Data to process:
▽

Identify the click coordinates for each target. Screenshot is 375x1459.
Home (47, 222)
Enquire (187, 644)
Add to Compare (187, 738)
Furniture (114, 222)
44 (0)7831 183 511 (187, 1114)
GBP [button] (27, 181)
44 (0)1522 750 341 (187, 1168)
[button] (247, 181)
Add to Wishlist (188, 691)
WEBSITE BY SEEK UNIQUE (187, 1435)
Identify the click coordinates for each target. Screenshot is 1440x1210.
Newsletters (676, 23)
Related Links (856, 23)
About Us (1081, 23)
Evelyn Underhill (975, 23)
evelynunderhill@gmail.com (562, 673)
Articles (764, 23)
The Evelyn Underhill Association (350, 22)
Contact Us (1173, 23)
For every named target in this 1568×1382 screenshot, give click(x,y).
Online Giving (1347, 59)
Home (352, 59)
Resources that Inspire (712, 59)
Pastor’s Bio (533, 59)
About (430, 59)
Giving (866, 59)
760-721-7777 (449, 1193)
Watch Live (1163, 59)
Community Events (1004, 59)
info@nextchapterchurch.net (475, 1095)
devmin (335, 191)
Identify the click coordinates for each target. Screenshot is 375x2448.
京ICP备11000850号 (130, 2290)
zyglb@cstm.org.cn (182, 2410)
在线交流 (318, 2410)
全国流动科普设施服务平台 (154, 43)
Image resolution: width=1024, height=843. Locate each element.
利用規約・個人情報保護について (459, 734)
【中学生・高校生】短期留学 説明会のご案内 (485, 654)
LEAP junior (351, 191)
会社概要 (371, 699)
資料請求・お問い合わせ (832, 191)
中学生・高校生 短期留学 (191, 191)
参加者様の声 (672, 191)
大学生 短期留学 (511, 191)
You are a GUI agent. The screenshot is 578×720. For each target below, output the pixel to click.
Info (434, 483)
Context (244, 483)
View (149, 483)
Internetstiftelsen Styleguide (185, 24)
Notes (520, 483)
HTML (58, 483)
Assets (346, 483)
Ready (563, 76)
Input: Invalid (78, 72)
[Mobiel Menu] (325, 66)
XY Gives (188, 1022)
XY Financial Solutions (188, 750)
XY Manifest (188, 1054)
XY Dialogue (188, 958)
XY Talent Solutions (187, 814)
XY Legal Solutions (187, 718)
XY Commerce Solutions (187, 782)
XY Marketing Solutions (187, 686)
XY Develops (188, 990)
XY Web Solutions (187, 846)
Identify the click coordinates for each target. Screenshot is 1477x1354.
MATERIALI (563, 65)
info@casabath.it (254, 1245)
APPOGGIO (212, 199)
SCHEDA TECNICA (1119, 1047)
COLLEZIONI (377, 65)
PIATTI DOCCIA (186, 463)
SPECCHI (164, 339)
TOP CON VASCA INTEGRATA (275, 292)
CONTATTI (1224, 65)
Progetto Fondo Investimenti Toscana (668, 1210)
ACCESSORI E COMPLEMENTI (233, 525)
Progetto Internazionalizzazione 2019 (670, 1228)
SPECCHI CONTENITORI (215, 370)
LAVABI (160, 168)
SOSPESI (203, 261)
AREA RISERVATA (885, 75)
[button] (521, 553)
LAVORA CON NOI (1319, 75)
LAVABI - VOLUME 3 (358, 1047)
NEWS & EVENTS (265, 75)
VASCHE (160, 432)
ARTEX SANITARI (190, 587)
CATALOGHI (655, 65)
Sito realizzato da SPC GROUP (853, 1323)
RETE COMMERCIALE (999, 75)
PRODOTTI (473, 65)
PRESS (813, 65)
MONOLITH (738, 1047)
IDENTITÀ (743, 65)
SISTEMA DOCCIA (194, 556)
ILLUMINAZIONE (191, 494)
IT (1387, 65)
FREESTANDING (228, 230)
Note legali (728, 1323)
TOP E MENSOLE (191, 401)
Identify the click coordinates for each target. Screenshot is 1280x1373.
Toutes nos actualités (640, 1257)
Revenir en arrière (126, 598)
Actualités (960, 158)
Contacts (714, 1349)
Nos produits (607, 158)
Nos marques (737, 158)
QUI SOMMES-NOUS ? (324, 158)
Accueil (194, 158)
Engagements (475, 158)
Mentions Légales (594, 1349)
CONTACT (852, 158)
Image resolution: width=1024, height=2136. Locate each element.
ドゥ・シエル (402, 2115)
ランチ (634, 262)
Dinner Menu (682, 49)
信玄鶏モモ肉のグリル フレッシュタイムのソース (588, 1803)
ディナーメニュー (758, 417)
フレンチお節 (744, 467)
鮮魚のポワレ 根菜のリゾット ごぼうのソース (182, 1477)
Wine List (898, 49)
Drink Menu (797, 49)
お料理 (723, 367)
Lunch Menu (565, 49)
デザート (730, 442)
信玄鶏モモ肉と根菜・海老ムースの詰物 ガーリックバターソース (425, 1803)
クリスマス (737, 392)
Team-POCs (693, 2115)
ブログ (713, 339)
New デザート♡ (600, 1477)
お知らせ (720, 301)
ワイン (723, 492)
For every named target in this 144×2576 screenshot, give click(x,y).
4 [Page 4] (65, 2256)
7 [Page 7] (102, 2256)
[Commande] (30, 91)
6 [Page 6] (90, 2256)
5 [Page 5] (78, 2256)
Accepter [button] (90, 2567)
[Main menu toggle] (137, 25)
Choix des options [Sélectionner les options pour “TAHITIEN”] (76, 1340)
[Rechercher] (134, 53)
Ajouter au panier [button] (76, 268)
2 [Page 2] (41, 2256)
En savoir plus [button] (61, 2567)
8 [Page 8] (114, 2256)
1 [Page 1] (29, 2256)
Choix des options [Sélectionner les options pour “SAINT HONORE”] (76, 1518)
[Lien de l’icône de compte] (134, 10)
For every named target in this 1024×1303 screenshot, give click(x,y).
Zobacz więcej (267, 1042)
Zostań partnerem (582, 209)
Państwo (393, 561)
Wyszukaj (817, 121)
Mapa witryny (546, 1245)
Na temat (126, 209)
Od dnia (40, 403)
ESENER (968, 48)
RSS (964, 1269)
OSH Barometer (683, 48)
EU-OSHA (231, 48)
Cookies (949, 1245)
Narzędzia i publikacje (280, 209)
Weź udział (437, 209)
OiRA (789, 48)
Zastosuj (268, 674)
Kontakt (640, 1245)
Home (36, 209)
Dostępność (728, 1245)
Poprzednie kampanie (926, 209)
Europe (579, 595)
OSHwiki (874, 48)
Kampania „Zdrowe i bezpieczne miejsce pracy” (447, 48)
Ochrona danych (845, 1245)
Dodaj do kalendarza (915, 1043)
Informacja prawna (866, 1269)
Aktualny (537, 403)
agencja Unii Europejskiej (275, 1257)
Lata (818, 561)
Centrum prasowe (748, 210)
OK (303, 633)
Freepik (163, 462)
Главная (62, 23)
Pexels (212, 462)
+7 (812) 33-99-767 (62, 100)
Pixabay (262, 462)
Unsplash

△

Reproduce the items from the first line up to and including the line with "大学生 短期留学 (511, 191)", requests included, multiplying each coordinate in the answers by 0.85 and rounding to whole numbers, with halves rounded up.

Solved problem:
Identify the click coordinates for each target. Screenshot is 375x1459.
Home (40, 189)
Enquire (159, 547)
Add to Compare (159, 627)
Furniture (97, 189)
44 (0)7831 183 511 (159, 947)
GBP [button] (23, 154)
44 (0)1522 750 341 (159, 993)
[button] (210, 154)
Add to Wishlist (160, 587)
WEBSITE BY SEEK UNIQUE (159, 1220)
Identify the click coordinates for each target. Screenshot is 1440x1210.
Newsletters (575, 20)
Related Links (728, 20)
About Us (919, 20)
Evelyn Underhill (829, 20)
evelynunderhill@gmail.com (478, 572)
Articles (649, 20)
The Evelyn Underhill Association (298, 19)
Contact Us (997, 20)
For every named target in this 1568×1382 screenshot, give click(x,y).
Online Giving (1145, 50)
Home (299, 50)
Resources that Inspire (605, 50)
Pastor’s Bio (453, 50)
About (366, 50)
Giving (736, 50)
760-721-7777 (382, 1014)
Watch Live (989, 50)
Community Events (853, 50)
info@nextchapterchurch.net (404, 931)
devmin (285, 162)
Identify the click coordinates for each target. Screenshot is 375x2448.
京ICP备11000850号 (111, 1947)
zyglb@cstm.org.cn (155, 2049)
在线交流 (270, 2049)
全国流动科普设施服务平台 (131, 37)
Image resolution: width=1024, height=843. Locate each element.
利用規約・個人情報保護について (390, 624)
【中学生・高校生】短期留学 説明会のご案内 (412, 556)
LEAP junior (298, 162)
会社概要 (315, 594)
資料請求・お問い合わせ (707, 162)
中学生・高校生 短期留学 (162, 162)
参加者様の声 (571, 162)
大学生 短期留学 (434, 162)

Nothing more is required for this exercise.